──────── Records provided ────────

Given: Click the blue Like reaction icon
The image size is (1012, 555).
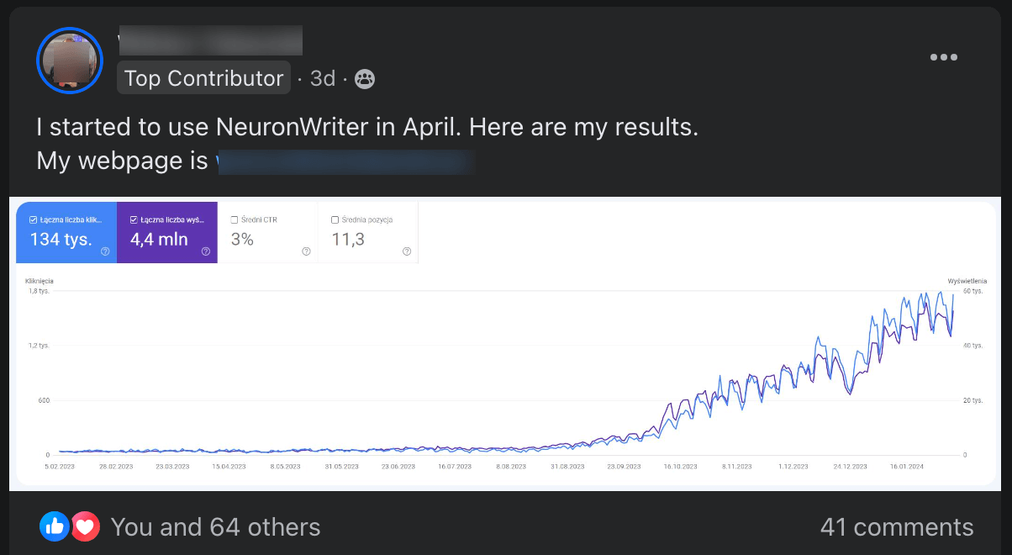Looking at the screenshot, I should [x=54, y=527].
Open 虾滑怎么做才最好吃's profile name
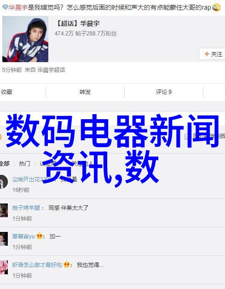Viewport: 225px width, 289px height. [x=37, y=265]
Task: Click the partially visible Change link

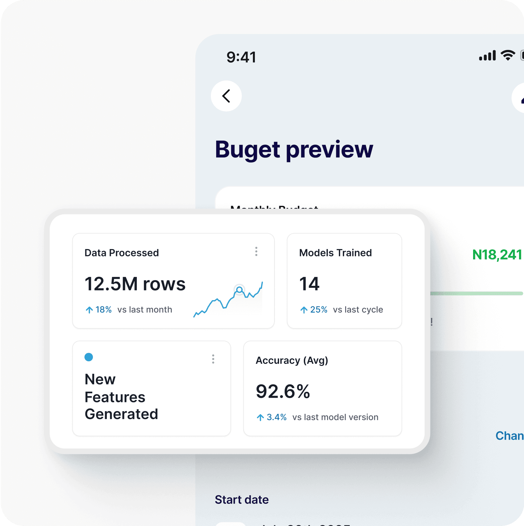Action: click(x=509, y=436)
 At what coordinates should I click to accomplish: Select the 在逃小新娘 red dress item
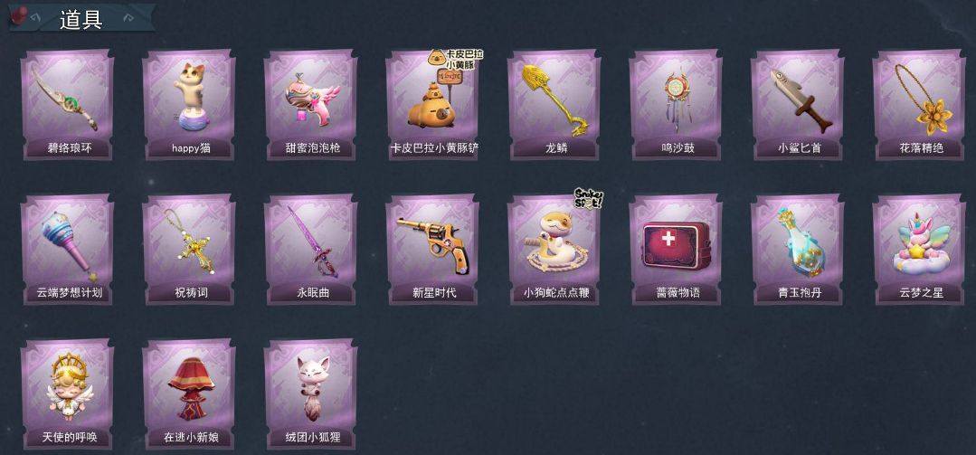tap(189, 394)
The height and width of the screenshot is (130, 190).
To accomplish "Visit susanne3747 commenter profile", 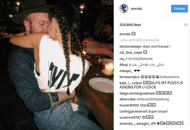I will (x=130, y=118).
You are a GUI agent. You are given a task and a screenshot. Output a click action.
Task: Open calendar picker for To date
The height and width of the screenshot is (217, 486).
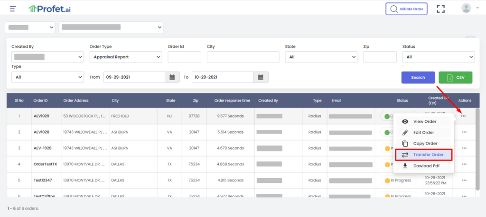point(261,77)

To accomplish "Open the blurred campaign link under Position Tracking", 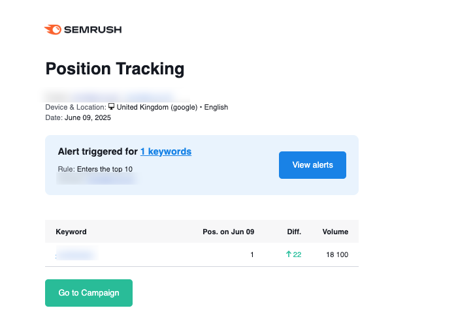I will [x=122, y=96].
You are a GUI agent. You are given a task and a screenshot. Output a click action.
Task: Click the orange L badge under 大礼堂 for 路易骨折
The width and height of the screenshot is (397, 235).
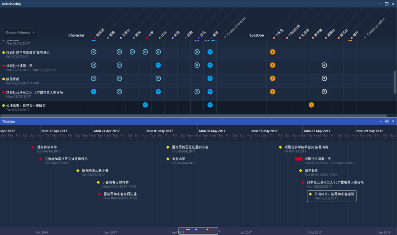click(x=273, y=78)
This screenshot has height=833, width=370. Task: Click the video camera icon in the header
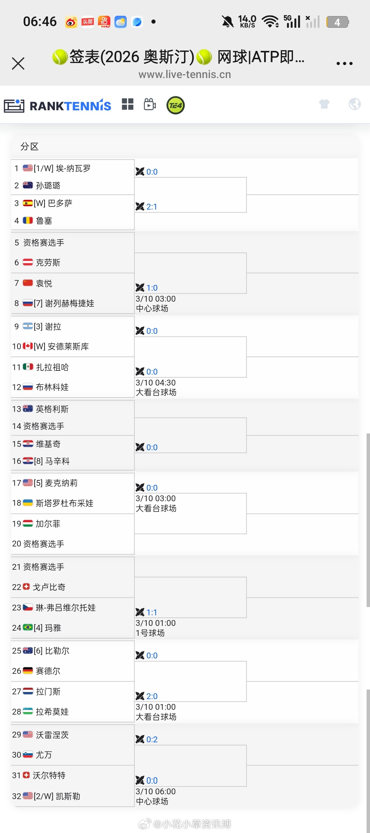click(149, 105)
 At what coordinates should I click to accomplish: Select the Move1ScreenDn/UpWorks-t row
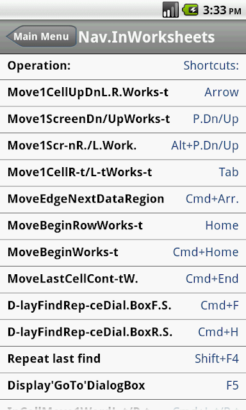(123, 120)
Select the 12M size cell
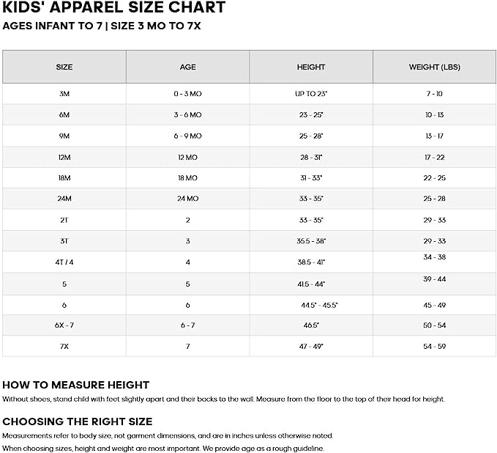The image size is (497, 453). (64, 157)
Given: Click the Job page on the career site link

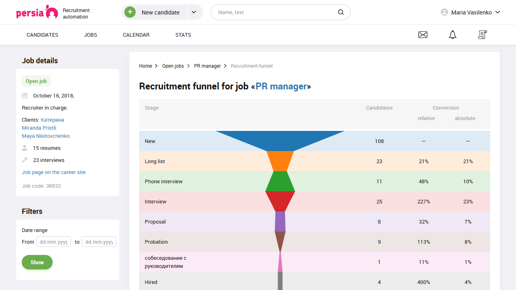Looking at the screenshot, I should click(54, 172).
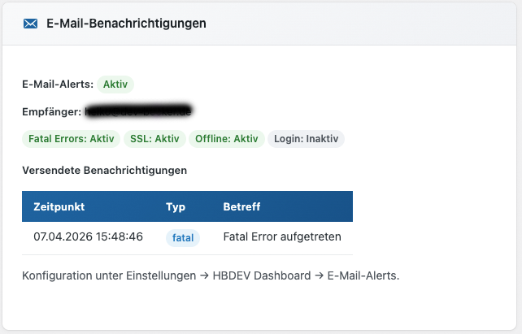Click the green Aktiv status badge for E-Mail-Alerts
Image resolution: width=522 pixels, height=334 pixels.
(x=115, y=85)
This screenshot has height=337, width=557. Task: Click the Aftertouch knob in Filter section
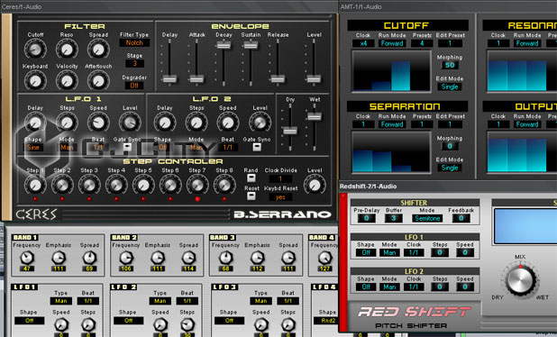coord(98,80)
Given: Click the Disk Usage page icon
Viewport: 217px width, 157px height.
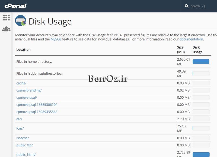Looking at the screenshot, I should 21,21.
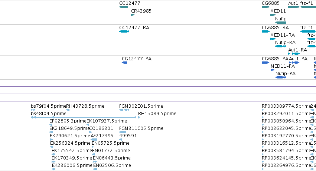The image size is (316, 171).
Task: Click the RP003309774.5prime label
Action: [x=286, y=106]
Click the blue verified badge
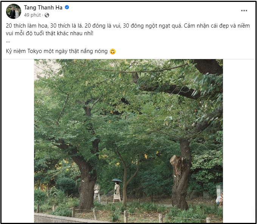The width and height of the screenshot is (257, 224). pos(67,7)
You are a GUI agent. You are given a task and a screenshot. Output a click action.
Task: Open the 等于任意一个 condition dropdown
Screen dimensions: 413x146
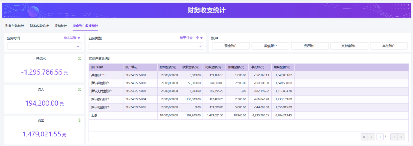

────────

Task brief — Give back exactly the lines from the one that contains "Select the 12M size cell" to the final line of the data above, both included, with all pictures removed.

Solution —
Select the 12M size cell
The image size is (497, 453). (64, 157)
Given: Click the Job page on the career site link

Looking at the screenshot, I should click(54, 172).
Click the green Aktiv status badge for E-Mail-Alerts
Image resolution: width=522 pixels, height=334 pixels.
(x=115, y=85)
This screenshot has height=337, width=557. Task: Click the Aftertouch knob in Filter section
coord(98,80)
Given: Click the Disk Usage page icon
Viewport: 217px width, 157px height.
Looking at the screenshot, I should 21,21.
The image size is (316, 171).
Task: Click the RP003309774.5prime label
Action: [x=286, y=106]
Click the blue verified badge
The width and height of the screenshot is (257, 224). pos(67,7)
You are a GUI agent. You are given a task and a screenshot. Output a click action.
Task: Open the 等于任意一个 condition dropdown
Screen dimensions: 413x146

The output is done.